Finding Joy After My Mormon Dream Collapsed - Allison Shiffler | Ep. 1929
When the Dream Fails: How Mormon Women Navigate Identity After Leaving the Faith
What happens when the life you spent decades preparing for collapses? For many women raised in The Church of Jesus Christ of Latter-day Saints, that question isn't theoretical. It's a lived crisis of identity, purpose, and self-worth. A recent episode of the Mormon Stories podcast featuring therapist Allison Schiffler offers a portrait of this reckoning: how women who internalized Mormon ideals about womanhood, motherhood, and eternal marriage must rebuild their sense of self when the theological framework fractures.
Schiffler's story isn't unique, but her willingness to name the psychological mechanics of her disillusionment offers something rare in Mormon discourse: a frank accounting of how doctrine translates into emotional damage, especially for women.
The Architecture of a Mormon Dream for Women
The Mormon narrative for young women is remarkably narrow and well-constructed. It begins early: be modest, be pure, be beautiful (but not too beautiful), suppress sexuality, avoid education that might distract from marriage, and wait for a priesthood holder to complete you in the temple for eternity.

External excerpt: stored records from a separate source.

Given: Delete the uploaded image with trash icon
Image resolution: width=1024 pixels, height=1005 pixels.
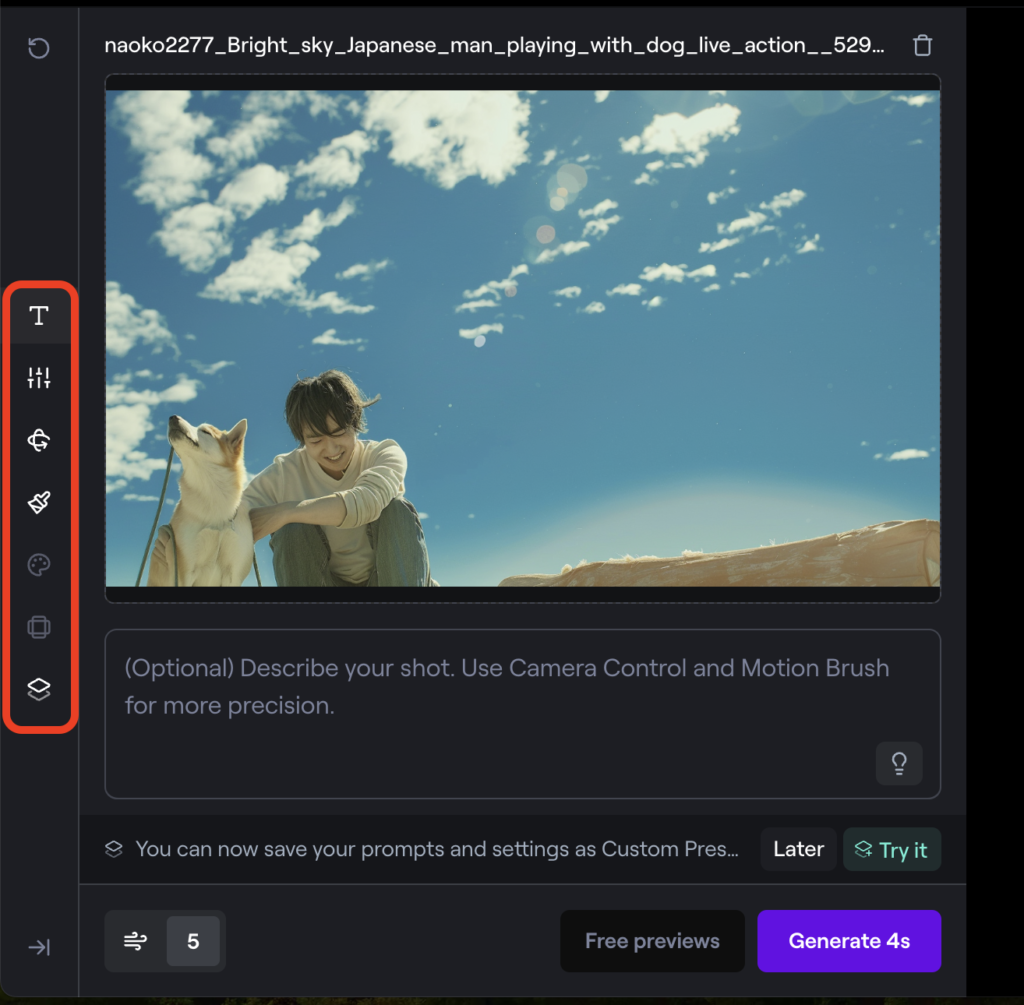Looking at the screenshot, I should (922, 46).
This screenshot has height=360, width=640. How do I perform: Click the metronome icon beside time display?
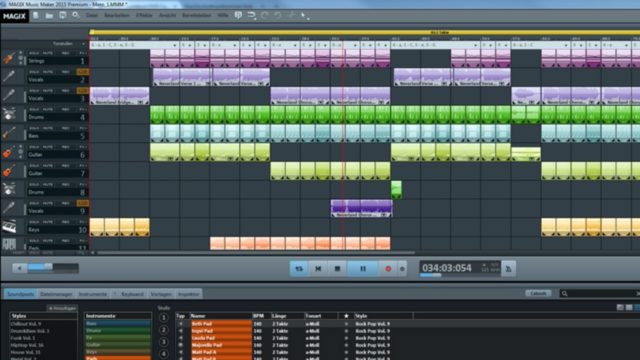(x=509, y=269)
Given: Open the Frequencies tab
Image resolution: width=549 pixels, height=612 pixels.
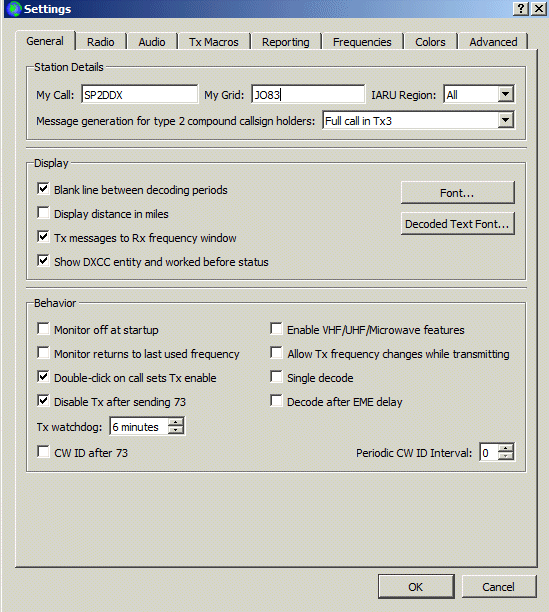Looking at the screenshot, I should pyautogui.click(x=362, y=42).
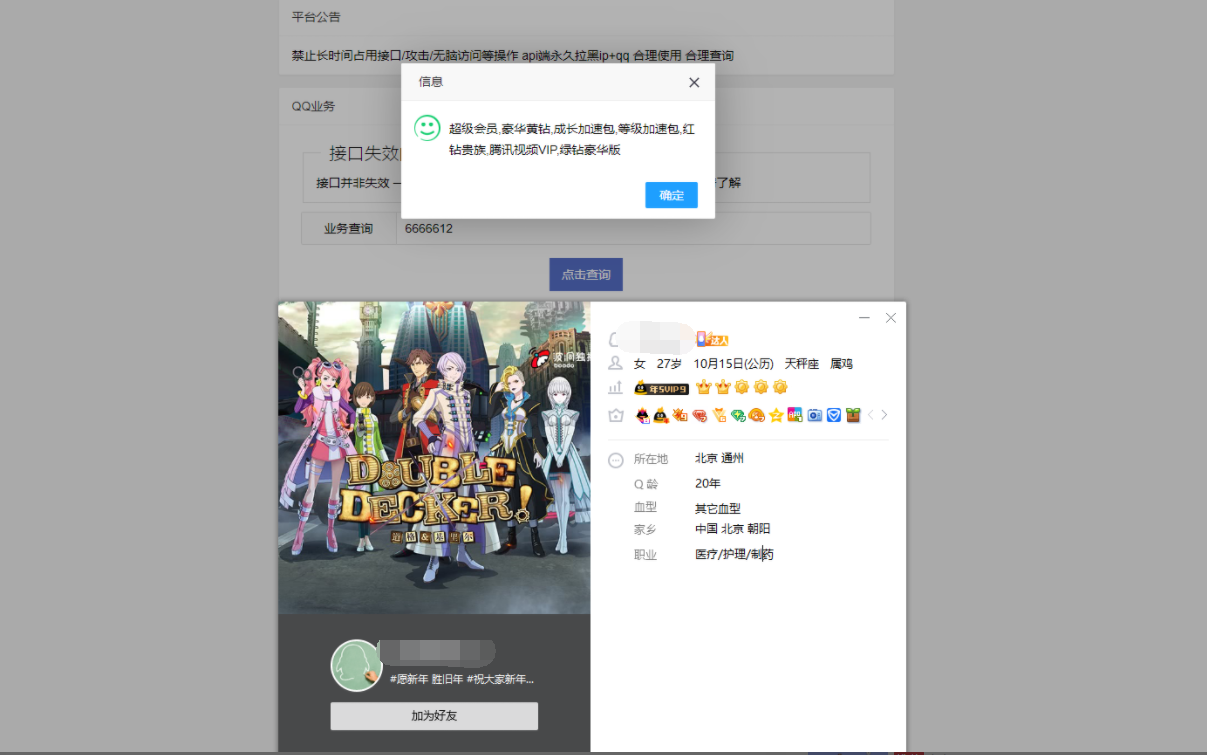The image size is (1207, 755).
Task: Click the 达人 badge beside the nickname
Action: [x=712, y=338]
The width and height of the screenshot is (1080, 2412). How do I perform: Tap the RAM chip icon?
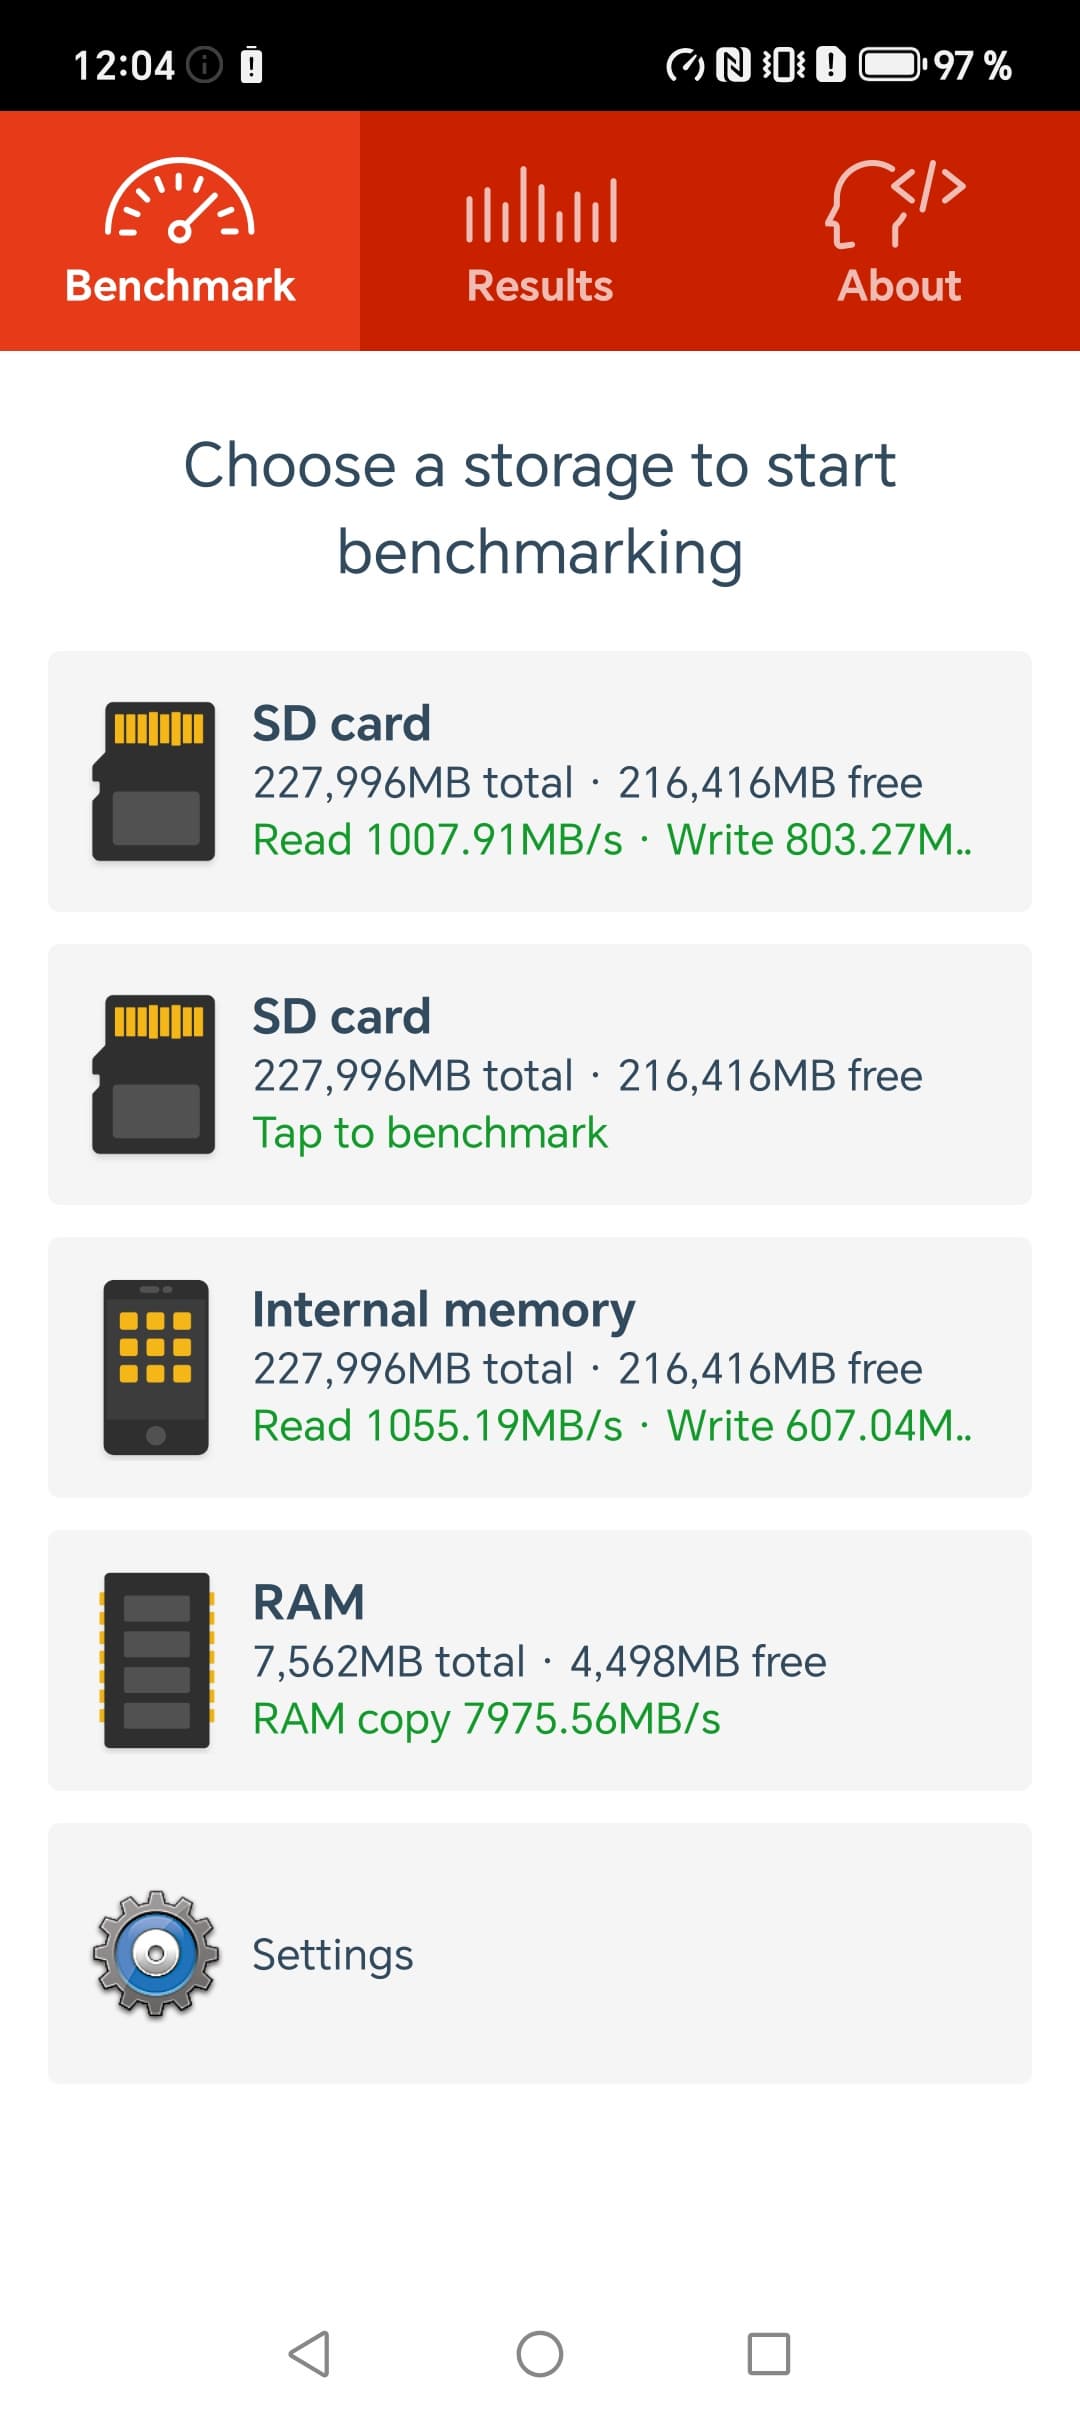(156, 1660)

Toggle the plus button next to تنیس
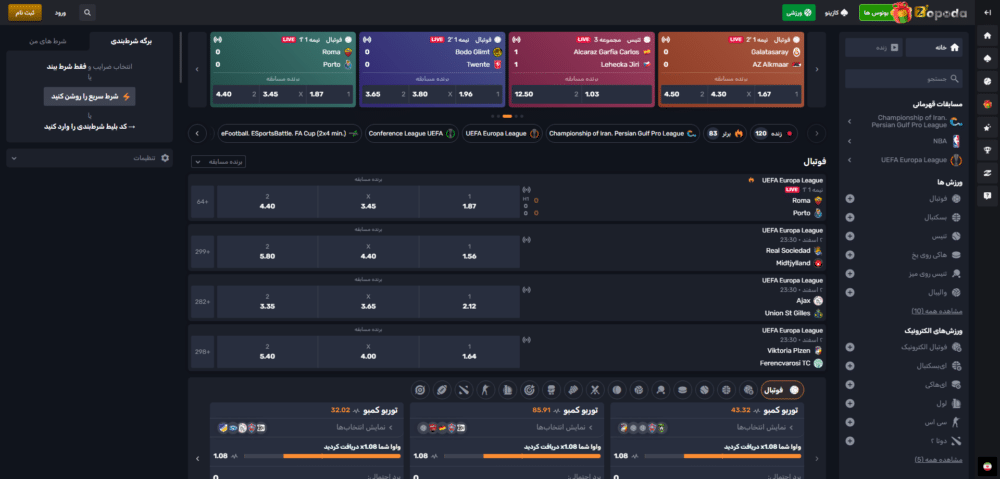point(849,236)
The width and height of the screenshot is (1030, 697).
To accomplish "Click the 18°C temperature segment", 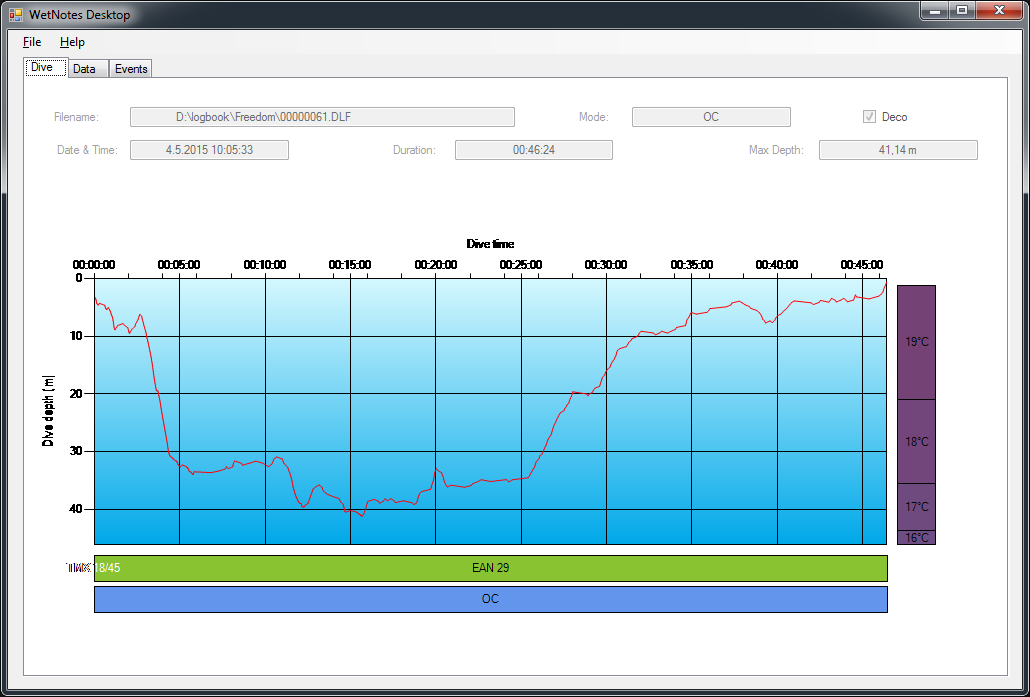I will 916,441.
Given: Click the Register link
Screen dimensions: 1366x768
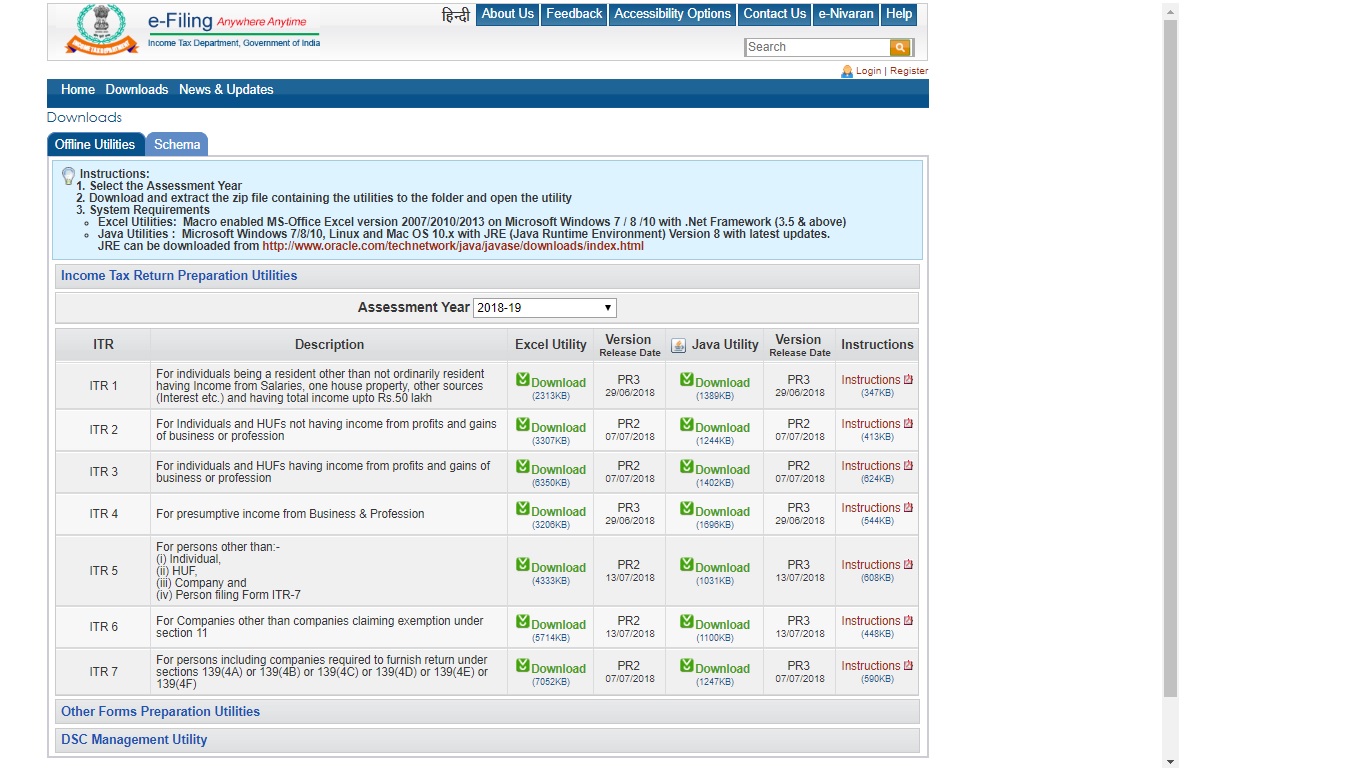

Schiffler describes growing up as the first person in her family born into the church after her mother's conversion. Her father, never converted, remained outside the highest tiers of Mormon afterlife theology. Even as a child, she recognized the theological trap: if her mother achieved exaltation in the Celestial Kingdom, she would be sealed to a different man, leaving her biological father in a lower kingdom. The doctrine promised eternal family, but the fine print delivered separation.